___ Data for the task
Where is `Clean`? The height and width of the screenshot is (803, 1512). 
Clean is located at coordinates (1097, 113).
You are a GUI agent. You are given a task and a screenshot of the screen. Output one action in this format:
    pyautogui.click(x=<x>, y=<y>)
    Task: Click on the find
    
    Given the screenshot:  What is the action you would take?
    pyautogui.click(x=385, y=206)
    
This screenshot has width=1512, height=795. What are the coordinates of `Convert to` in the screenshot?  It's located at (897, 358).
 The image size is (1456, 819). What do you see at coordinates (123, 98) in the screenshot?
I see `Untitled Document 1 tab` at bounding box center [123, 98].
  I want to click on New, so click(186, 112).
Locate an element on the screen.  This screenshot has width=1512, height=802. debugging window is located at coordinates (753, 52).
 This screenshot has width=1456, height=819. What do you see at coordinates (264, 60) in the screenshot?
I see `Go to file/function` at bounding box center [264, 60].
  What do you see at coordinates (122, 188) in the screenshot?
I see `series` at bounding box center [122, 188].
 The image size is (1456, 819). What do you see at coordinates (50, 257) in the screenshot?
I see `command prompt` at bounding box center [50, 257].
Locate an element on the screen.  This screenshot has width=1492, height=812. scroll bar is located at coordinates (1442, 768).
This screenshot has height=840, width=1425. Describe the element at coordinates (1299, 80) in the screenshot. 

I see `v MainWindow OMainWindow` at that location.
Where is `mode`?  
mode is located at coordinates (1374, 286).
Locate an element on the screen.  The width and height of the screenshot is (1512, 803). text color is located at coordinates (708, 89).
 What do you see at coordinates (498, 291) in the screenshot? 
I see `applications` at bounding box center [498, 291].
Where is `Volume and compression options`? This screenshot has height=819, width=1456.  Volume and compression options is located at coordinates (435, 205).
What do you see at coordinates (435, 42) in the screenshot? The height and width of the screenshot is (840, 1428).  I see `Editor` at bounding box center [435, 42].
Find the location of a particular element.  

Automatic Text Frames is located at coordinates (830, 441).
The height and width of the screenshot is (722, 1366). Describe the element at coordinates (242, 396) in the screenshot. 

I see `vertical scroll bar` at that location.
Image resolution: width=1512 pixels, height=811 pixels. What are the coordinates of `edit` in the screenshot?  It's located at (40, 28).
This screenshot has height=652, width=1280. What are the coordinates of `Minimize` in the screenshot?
______
Exercise>
Return every row above that contains the word "Describe", with matching case.

Exercise solution>
This screenshot has height=840, width=1425. Describe the element at coordinates (1299, 80) in the screenshot. 
The height and width of the screenshot is (722, 1366). Describe the element at coordinates (242, 396) in the screenshot. 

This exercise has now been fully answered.